- _TASK MATERIAL_
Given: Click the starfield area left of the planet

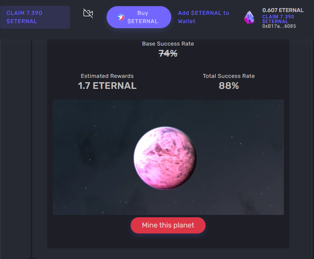Looking at the screenshot, I should [x=93, y=157].
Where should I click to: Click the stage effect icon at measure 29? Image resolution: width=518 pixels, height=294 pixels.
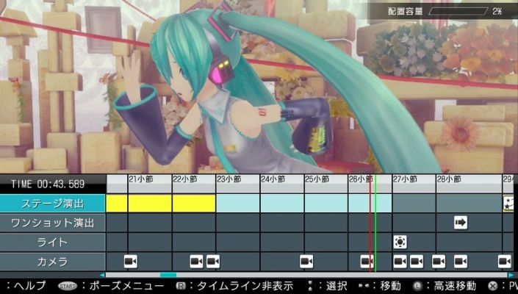coord(508,203)
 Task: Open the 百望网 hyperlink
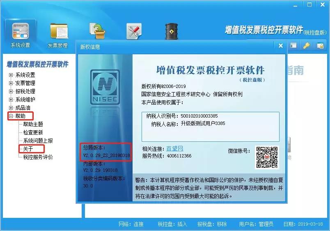point(174,148)
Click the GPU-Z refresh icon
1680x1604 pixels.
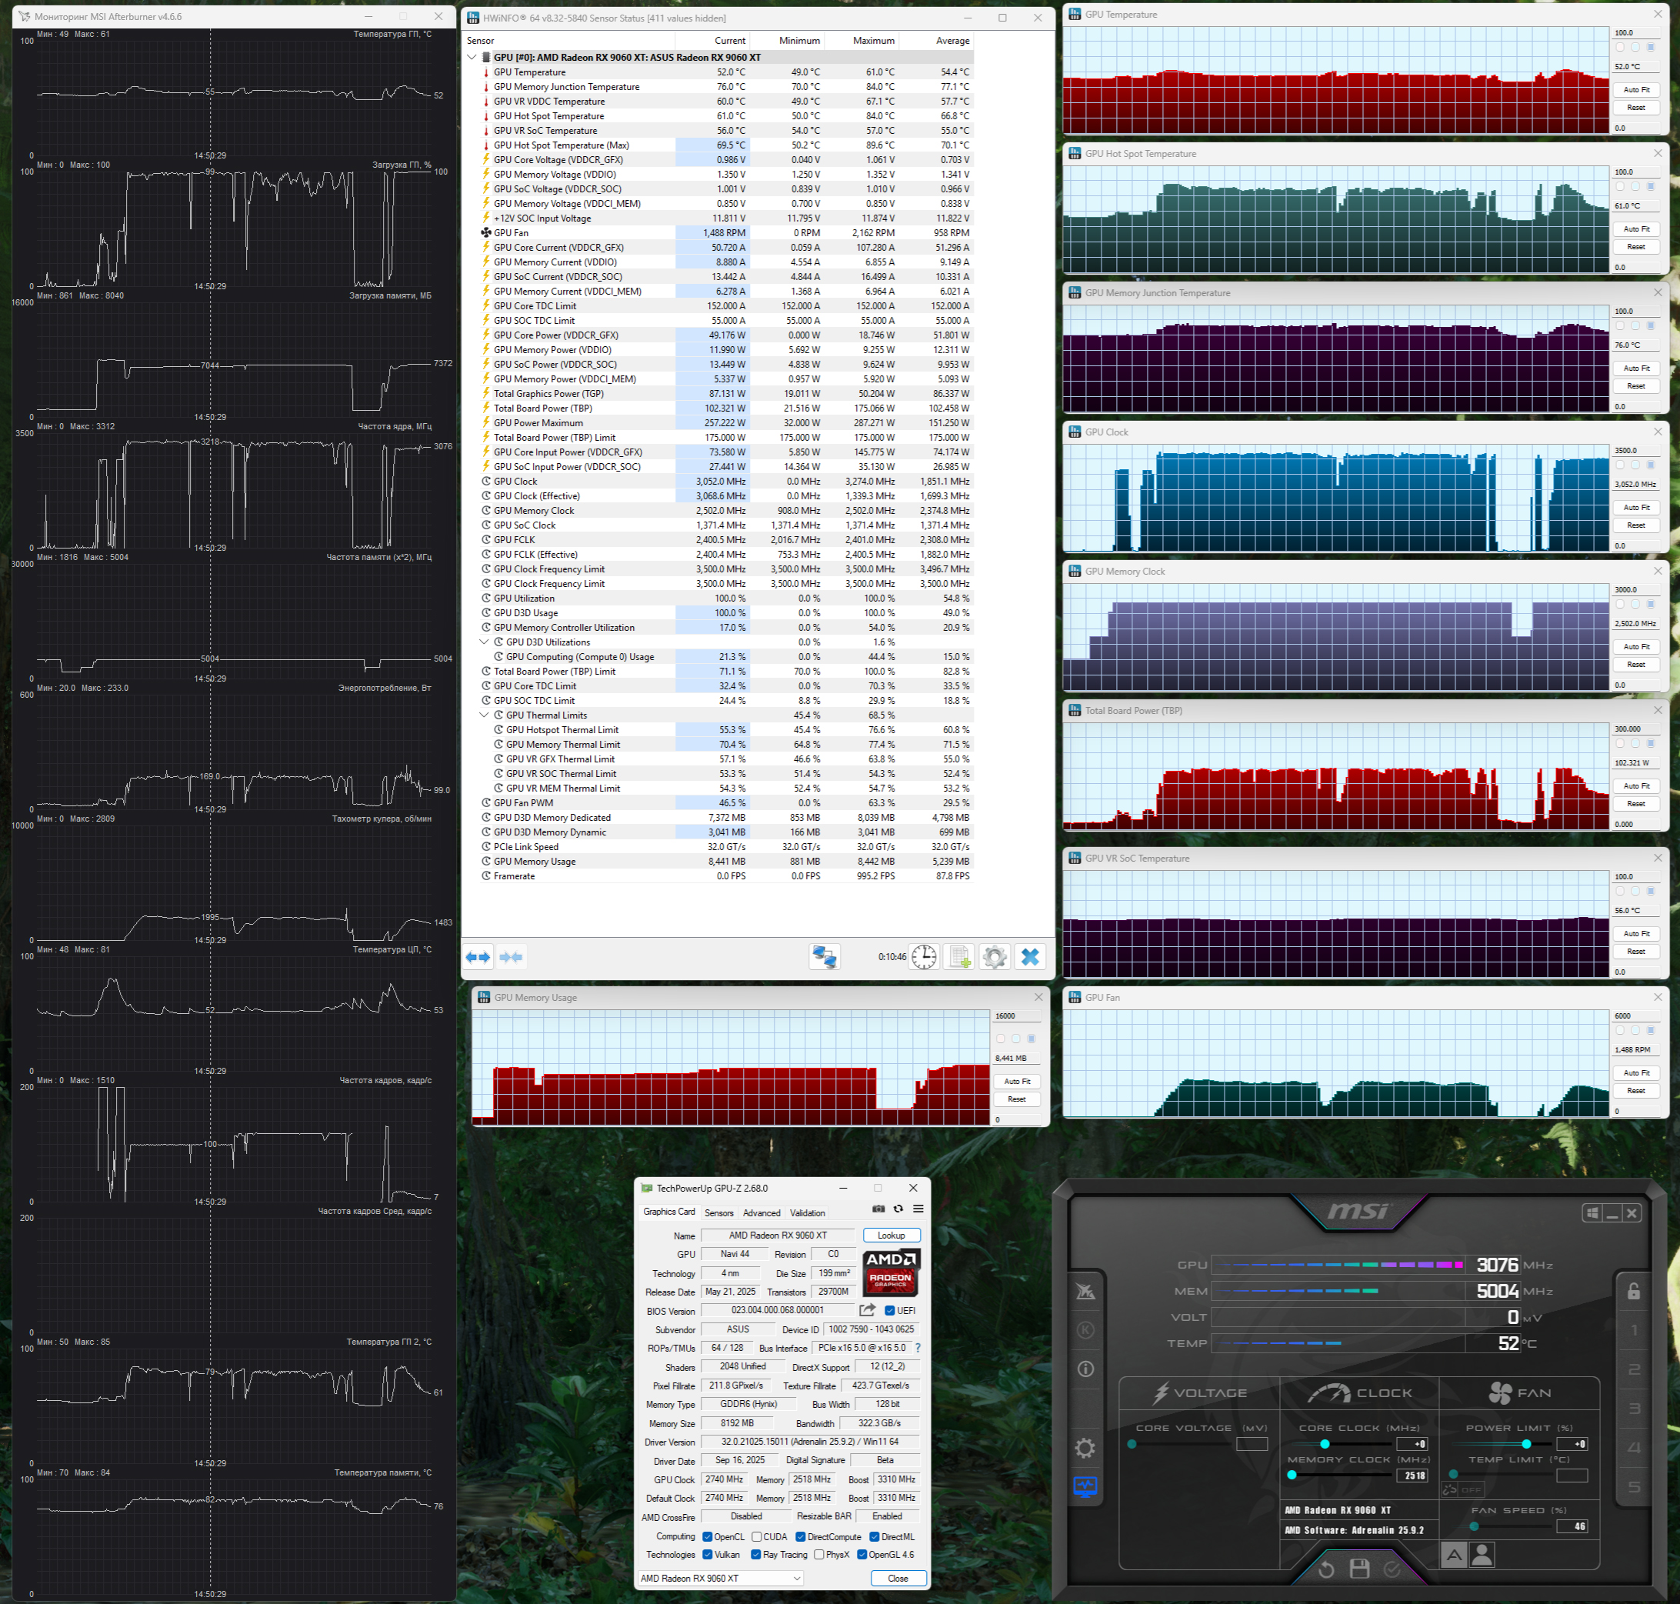coord(898,1209)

- _SET TASK_
Convert every line of the records above into a Markdown table with the columns Row and Line. Number the rows, skip blank lines, and leave the pictures out.

- _ANSWER TO THE EXERCISE_
| Row | Line |
|---|---|
| 1 | Given: Click the starfield area left of the planet |
| 2 | Looking at the screenshot, I should [x=93, y=157]. |
| 3 | Where should I click to: Click the stage effect icon at measure 29? Image resolution: width=518 pixels, height=294 pixels. |
| 4 | coord(508,203) |
| 5 |  Task: Open the 百望网 hyperlink |
| 6 | point(174,148) |
| 7 | Click the GPU-Z refresh icon |
| 8 | 1680x1604 pixels. |
| 9 | coord(898,1209) |